Le blocage de toute conviction de compatibilité entre islam et démocratie assure sa permanence grâce au malentendu crée artificiellement dans le cadre de la confrontation des deux intégrismes (« islamiste » et « laïciste » ), loin des fondements du pouvoir de l’islam et des principes politiques de la laïcité elle même.
Une telle confusion s’exprime dans la banalisation de la religion (exclusivement islamique ), ayant conduit à des dérapages et à des déviations graves sous sa forme médiatiquement bien gérée de l’islamophobie (particulièrement en France et aux Etats Unis ).Les arguments théorique et méthodologique et non idéologiques originaux qui militent en faveur de la laïcité telle qu’elle est issue de l’esprit de la Déclaration des Droits de l’Homme ( 1789 et 1948) en dehors des dérapages médiatique et islamophobe actuels, sont :
1- La laïcité veut dire : l’exclusion de tout privilège accordé par l’Etat à un système de croyance ou à une conviction confessionnelle . L’Etat procure ainsi une neutralité effective et réelle en tant qu’ entité juridique (gérée et définie par la Loi ) qui exclut toute suprématie d’une confession par rapport aux droits des citoyens;
2 - La laïcité ne s’oppose pas à la religion (contrairement à l’intégrisme laïciste), elle se définit et se présente fondamentalement comme un système de pensée philosophique et politique qui sauvegarde en principe la liberté de culte ( en préservant le caractère sacré, spirituel et spécifique de la religion comme étant un domaine non soumis aux lois de l’évolution et de l’extension ), au même titre que la liberté de pensée, des règles nécessaires de gestion de la différence vis-à-vis de l’autre et de l’acceptation de l’autre.

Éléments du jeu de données

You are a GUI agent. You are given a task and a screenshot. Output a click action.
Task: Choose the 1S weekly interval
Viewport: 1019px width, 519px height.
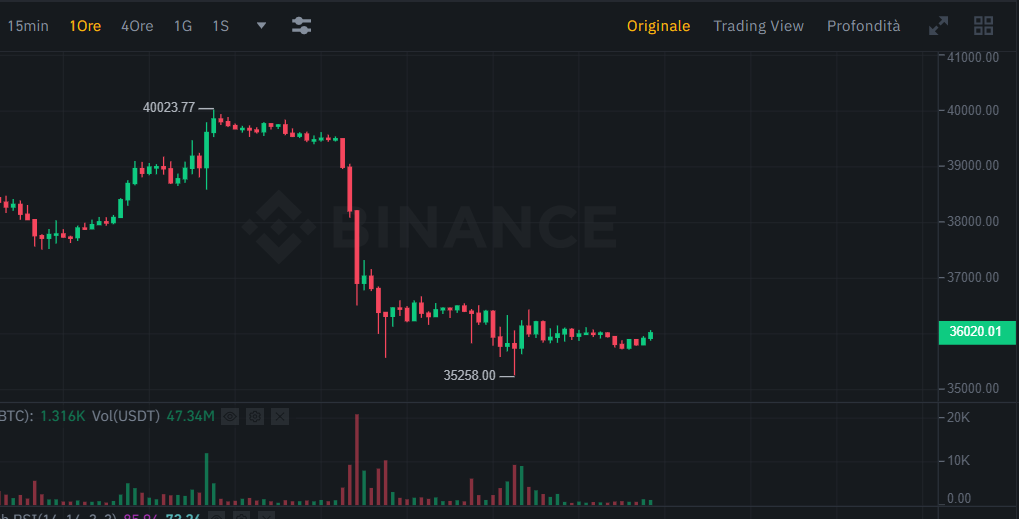(220, 26)
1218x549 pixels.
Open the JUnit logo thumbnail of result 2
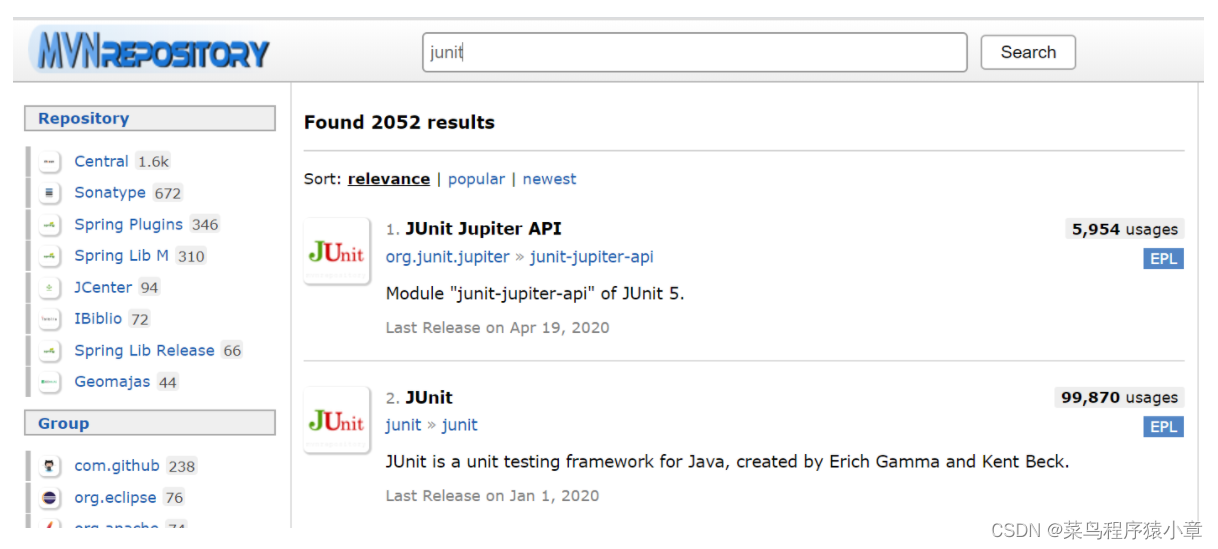point(337,420)
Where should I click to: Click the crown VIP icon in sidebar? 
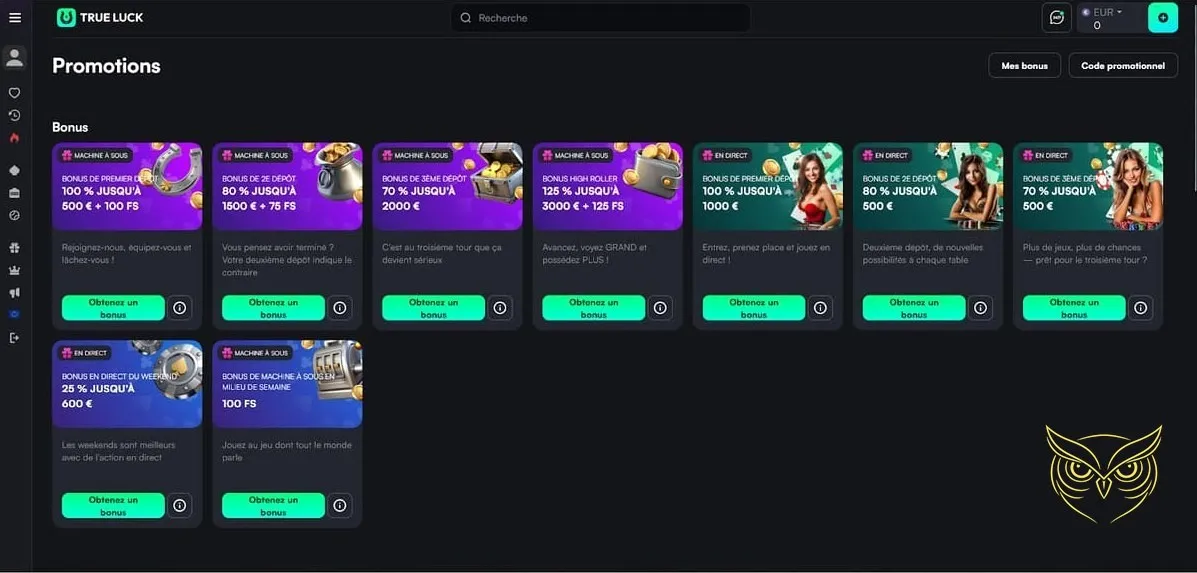(x=15, y=270)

## [CONSIGNE 1]
Reproduisez à l'identique le passage du texte sur la laïcité qui va de « Le blocage de » jusqu'à « laïcité elle même. ».
## [CONSIGNE 2]
D'après le texte sur la laïcité, quelle définition de la laïcité le premier point donne-t-il ?
## [CONSIGNE 3]
Prolongez le texte sur la laïcité et l'islam au-delà de sa dernière phrase.

## [RÉSULTAT ATTENDU 1]
Le blocage de toute conviction de compatibilité entre islam et démocratie assure sa permanence grâce au malentendu crée artificiellement dans le cadre de la confrontation des deux intégrismes (« islamiste » et « laïciste » ), loin des fondements du pouvoir de l’islam et des principes politiques de la laïcité elle même.

## [RÉSULTAT ATTENDU 2]
L'exclusion de tout privilège accordé par l'État à un système de croyance ou à une conviction confessionnelle.

## [RÉSULTAT ATTENDU 3]
3 -La laïcité définit l’Etat comme entité neutre « sans pensée», c'est-à-dire, qui n’est ni religieux ni non-religieux, tout en étant soumis à l’obligation déontologiquement définie dans le cadre de la sauvegarde des droits de l’homme, à savoir la liberté de pensée et de culte.
Cette liberté parrainée par l’Etat, ne fonctionne donc que dans l’espace de la société civile.
De ce fait, dans les cas laïcistes extrêmes ( exemple de la Constitution française), l’Etat étant « non penseur», il ne finance et ne subventionne aucune activité (ou institution) religieuse.
4°) La laïcité tout en étant une pensée de défense des libertés, est un bouclier contre tout dérapage à caractère xénophobe et discriminatoire à l’égard des cultures et des religions des autres.
Il Faut rappeler que l’article 31 de la loi de 1905, prévoit des sanctions contre toute personne qui interdit au autres de croire ou de ne pas croire…Au-delà de ces principes, la démocratie moderne combine la neutralité de l’Etat et l’égalité de tous devant la Loi, avec les principes des droits de l’homme, en dehors de la xénophobie et de l’islamophobie.